In five short years, he had united Death Land. His standard — a black sun surrounded by frost runes — flew above the remains of ancient demon strongholds, now rebuilt with somber elegance and glacial beauty. Cities were hewn from mountainsides. Doors to ice realms of spirits and darkness were opened.
In the north's darkest depths, he revived the Six Eternal Generals — remnants of the ancient demon armies that served at the will of the throne.
Their devotion was immediate. Their ability? Planet-destroying.
And so, Gurvoth started the march of silence.
Present Day
While the world focused on the east, with the Pagan Empire waging battle tooth and nail with the Church of the Sun and with the Eastern Alliance, the north was quiet.
And that silence was not peace.
Inside the ice citadel of Frosthelm, constructed around the Icy Throne, Gurvoth was meditating.
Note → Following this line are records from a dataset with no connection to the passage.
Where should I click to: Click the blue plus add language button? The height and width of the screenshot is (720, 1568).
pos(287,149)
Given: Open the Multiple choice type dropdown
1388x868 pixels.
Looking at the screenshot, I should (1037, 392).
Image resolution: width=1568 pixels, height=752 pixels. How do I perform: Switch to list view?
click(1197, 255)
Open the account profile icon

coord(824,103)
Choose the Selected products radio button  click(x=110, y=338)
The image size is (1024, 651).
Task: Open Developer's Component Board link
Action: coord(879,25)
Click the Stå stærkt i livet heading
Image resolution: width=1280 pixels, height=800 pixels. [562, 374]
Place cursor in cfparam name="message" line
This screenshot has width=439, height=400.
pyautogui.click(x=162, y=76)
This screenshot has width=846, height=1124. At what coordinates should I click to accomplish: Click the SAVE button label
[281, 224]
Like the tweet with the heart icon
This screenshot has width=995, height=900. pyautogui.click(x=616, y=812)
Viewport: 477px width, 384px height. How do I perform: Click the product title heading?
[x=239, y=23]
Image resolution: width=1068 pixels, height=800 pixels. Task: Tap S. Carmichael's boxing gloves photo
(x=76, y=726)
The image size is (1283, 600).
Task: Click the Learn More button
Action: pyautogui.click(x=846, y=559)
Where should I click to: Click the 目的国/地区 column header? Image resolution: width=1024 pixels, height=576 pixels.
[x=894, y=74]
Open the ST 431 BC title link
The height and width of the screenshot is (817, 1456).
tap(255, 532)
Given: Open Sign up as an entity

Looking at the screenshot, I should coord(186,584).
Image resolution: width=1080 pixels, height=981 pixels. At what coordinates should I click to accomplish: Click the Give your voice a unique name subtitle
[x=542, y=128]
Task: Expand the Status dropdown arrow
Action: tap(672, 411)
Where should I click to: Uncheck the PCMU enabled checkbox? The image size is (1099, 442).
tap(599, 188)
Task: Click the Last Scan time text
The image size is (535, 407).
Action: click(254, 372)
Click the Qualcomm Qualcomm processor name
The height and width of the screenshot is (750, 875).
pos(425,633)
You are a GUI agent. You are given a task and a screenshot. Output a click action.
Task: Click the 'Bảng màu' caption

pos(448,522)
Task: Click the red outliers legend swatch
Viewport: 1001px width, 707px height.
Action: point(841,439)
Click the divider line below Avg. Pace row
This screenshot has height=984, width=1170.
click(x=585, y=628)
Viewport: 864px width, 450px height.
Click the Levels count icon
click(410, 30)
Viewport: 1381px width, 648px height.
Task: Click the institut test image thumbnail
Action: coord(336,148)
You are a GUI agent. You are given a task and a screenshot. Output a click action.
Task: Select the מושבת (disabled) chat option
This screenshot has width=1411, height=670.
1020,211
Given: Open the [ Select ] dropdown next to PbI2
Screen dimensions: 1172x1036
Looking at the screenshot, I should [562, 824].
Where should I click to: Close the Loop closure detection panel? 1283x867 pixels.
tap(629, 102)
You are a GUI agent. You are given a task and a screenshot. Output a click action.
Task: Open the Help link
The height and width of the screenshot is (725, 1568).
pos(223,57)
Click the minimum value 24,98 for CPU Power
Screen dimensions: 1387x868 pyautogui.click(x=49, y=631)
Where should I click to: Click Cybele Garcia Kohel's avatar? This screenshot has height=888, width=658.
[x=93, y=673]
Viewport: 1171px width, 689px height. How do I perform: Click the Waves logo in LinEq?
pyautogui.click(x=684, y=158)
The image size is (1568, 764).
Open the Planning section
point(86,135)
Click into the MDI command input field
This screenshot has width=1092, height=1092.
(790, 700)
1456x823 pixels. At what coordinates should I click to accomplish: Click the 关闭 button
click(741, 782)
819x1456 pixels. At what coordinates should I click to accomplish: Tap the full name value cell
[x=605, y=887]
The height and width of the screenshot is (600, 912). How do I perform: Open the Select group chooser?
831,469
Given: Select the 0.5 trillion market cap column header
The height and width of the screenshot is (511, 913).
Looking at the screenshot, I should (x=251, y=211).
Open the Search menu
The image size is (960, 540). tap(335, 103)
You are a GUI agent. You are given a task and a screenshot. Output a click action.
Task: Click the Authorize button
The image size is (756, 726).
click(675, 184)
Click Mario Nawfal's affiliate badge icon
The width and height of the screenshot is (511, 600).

His previously green flesh now glowed with weak blue, and his eyes had become pale white empty spaces. He was no longer wholly human.
Before him stood his generals:
Gurvalak, the Frozen Steel Dread Knight.
Morgna, Queen of Icebound Wraith
Thon Vark, the Immortal Giant.
Ezraash, last of all
Narn the Beast-Speaker, who is permanently bound to massive wolves.
And Velrin, who was a human priestess, but now a fallen ice saint.
"Report," he growled, his voice low, but with an impossible resonance.
Velrin moved forward. "The Empire falters. The Holy Crusade consumes itself in the south. The Eastern Alliance disintegrates in the tides."
Gurvoth smiled coldly and cruelly
"Let them. Let them devour one another alive."
He stood up from his throne, ice forming under each step.
"Twenty years we prepared. In silence. in the shadows. Now. let frost take over the world."
The March Begins.
Drums of dragonbone resounded for the first time in centuries across the frozen steppes. There were hundreds of thousands who assembled — orcs wearing enchanted glacier armor, trolls swinging siege clubs made of hardened ice, undead units marching in precise synchrony, and demons that flew with storms in their wings. It rose from the border of Death Land, a mountain-high wall of storms which spread swirling death across the north sky. And in front, there was a towering figure in black armor, brandishing a starlight-frozen blade, marching by himself.
Gurvoth was back
And the world would recall why it had dreaded the North.